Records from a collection
** Start **

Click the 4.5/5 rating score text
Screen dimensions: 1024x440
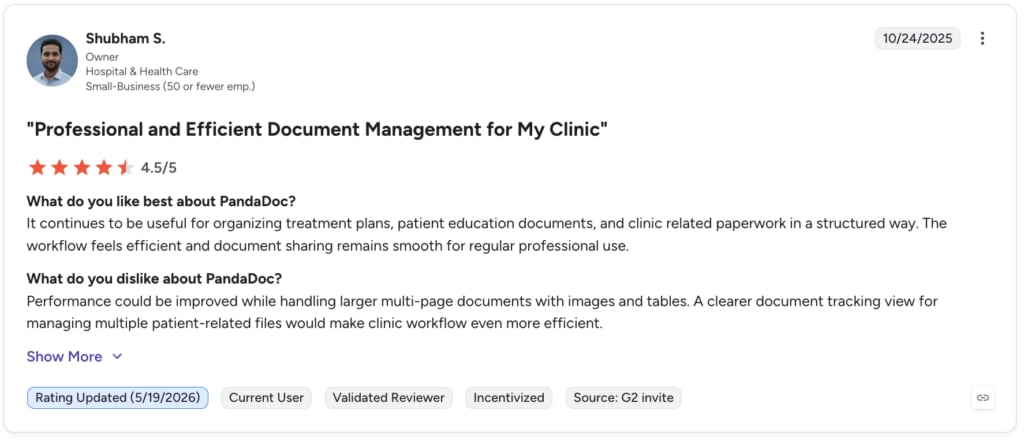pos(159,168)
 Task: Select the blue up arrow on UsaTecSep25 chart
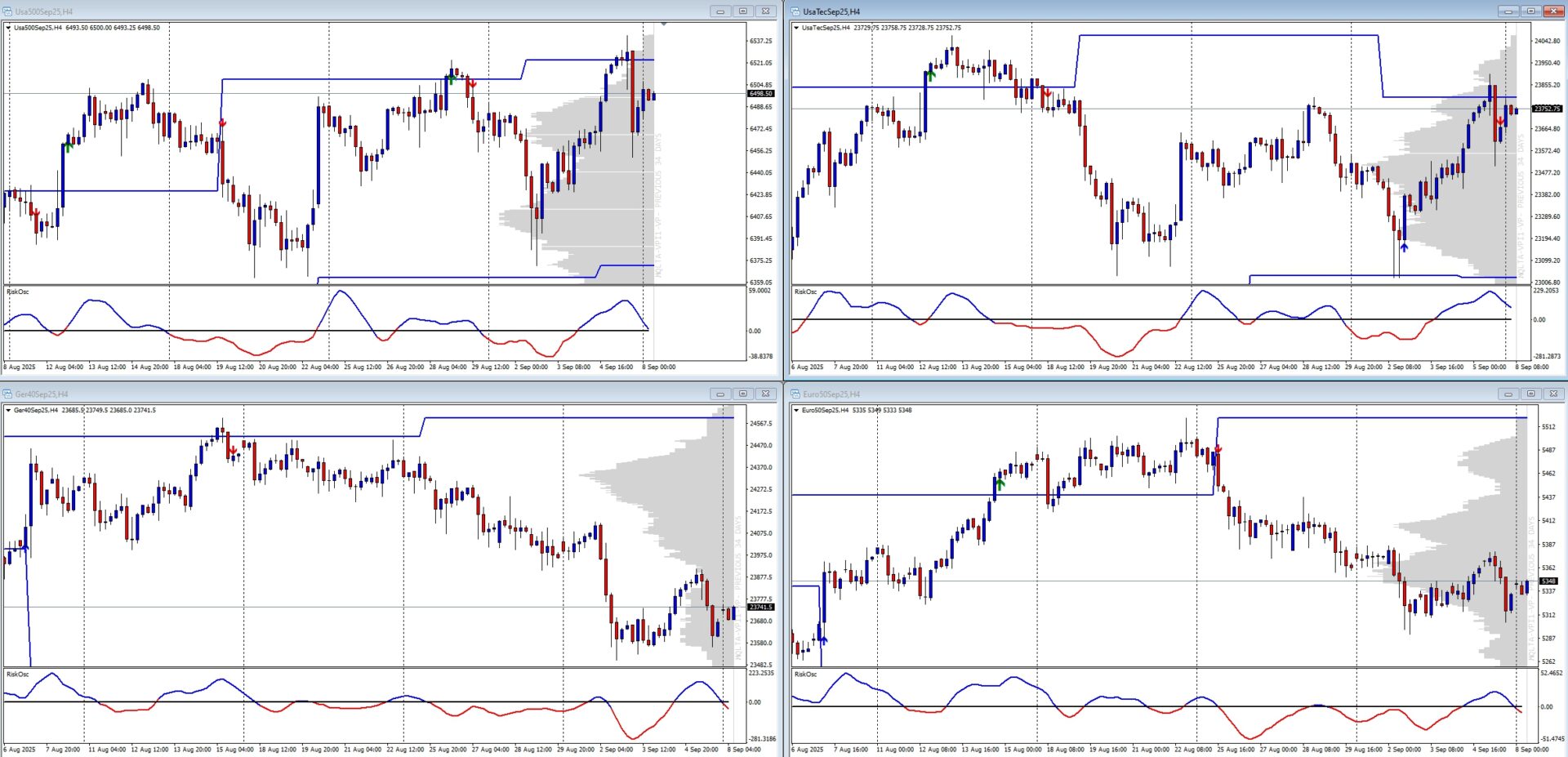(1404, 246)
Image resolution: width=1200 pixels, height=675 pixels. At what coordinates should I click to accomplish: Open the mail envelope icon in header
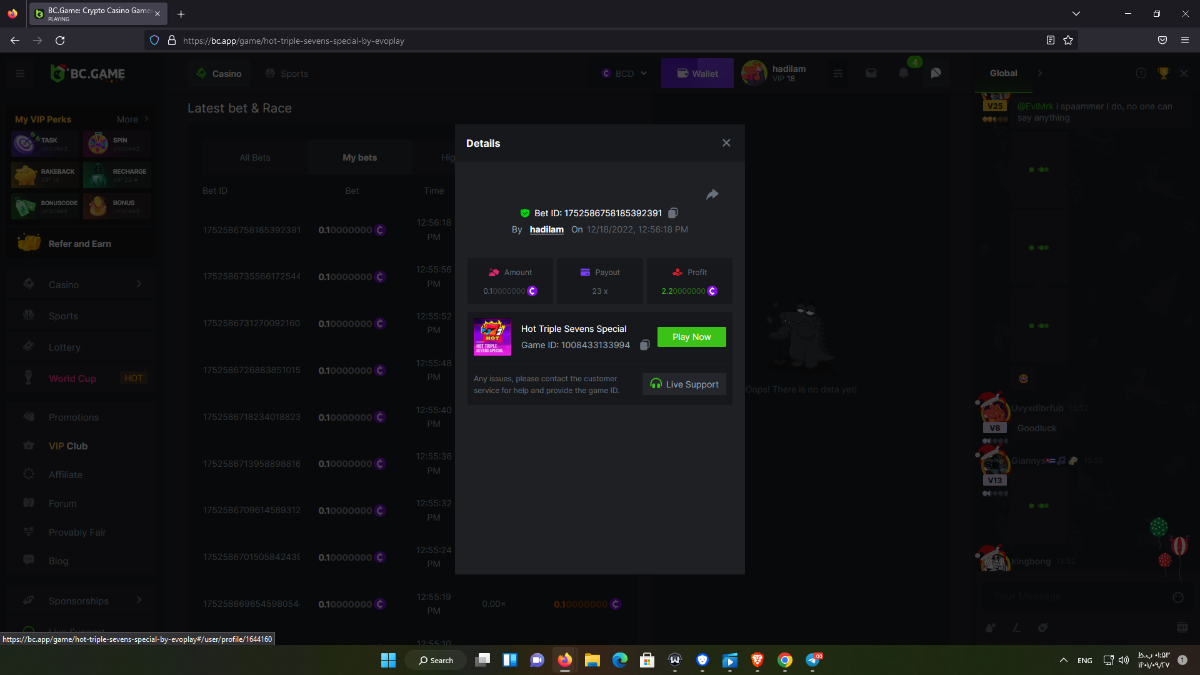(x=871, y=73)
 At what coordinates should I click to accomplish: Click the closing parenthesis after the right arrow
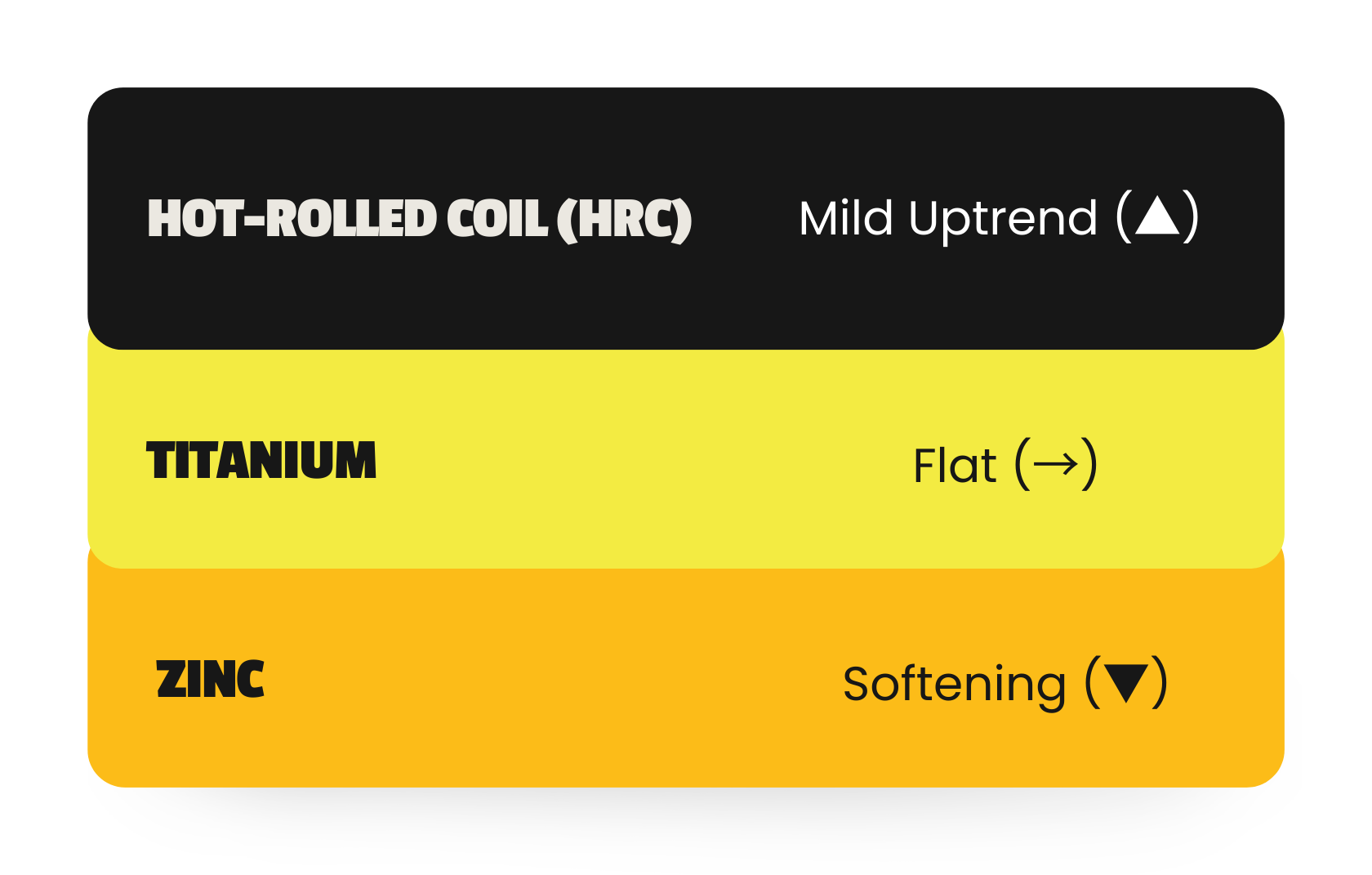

** End **

Please copy all of the data above line for line, without the pictures.

Click the 4.5/5 rating score text
Screen dimensions: 1024x440
pos(159,168)
 Task: Select the blue up arrow on UsaTecSep25 chart
(1404, 246)
Image resolution: width=1200 pixels, height=675 pixels. At what coordinates should I click to accomplish: Open the mail envelope icon in header
(x=871, y=73)
 At what coordinates should I click to accomplish: Click the closing parenthesis after the right arrow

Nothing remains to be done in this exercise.